У самого берега хватка рук и волос ослабла, и я почувствовал, что снова соскальзываю в синюю пустоту. Море ударяло по песку и, подталкивая к берегу, не давало до него добраться, втягивая назад. Я закрыл глаза; меня требовательно схватили за шкирку и поволокли.

Дальше я сидел, икая, трясясь в жутком ознобе, а она пребольно колотила меня по рукам и спине, пока я не закашлялся до слез. Я видел, как она, облепленная, словно чешуей, своим платьем — школьной формой, устало заходит в море, но ни побежать следом, ни даже сказать что-либо не мог. Помню остроклювую черную волну с мелькнувшим, как безумный глаз, солнцем; помню, как она застыла на мгновенье во всей своей кромешной и беспощадной красоте и рухнула на старуху, на море, на весь свет.

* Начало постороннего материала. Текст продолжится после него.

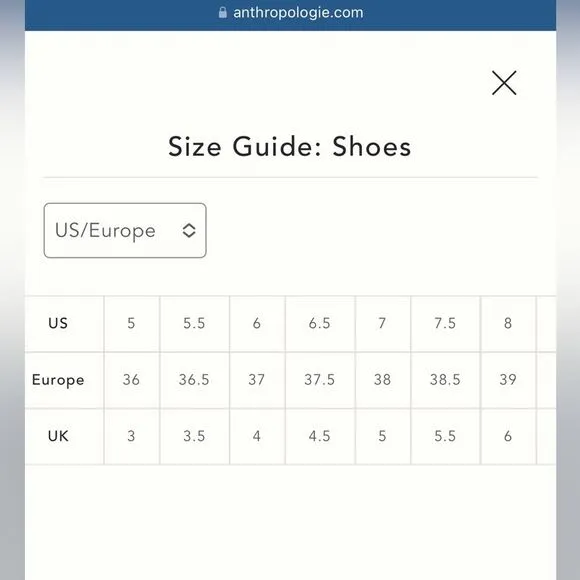Screen dimensions: 580x580
Task: Click US size 6.5 cell
Action: (x=320, y=324)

Долго-долго шел дождь. В прорехи времени просочились какие-то перочинные люди, разрезали дождевую пелену и, набросив на меня одеяло, забегали вдоль берега. Чайки куда-то сгинули, быть может — насовсем. Над морем, в испитом, исхлестанном небе клочьями висели черные, как дым, тучи. Я ощущал эту копоть небесную: она осела на моих волосах, лице, забилась под ногти. Бурые скалы желтели, высыхая. Песок желтой пеной носило вдоль берега. В небесах разливалась апатия, необоримое, вселенское равнодушие; волны не бежали — валандались; даже ветер казался нервной зевотой. Повсюду был какой-то сор, какая-то стружка, табачного цвета требуха. Омерзительно пахло жареной рыбой.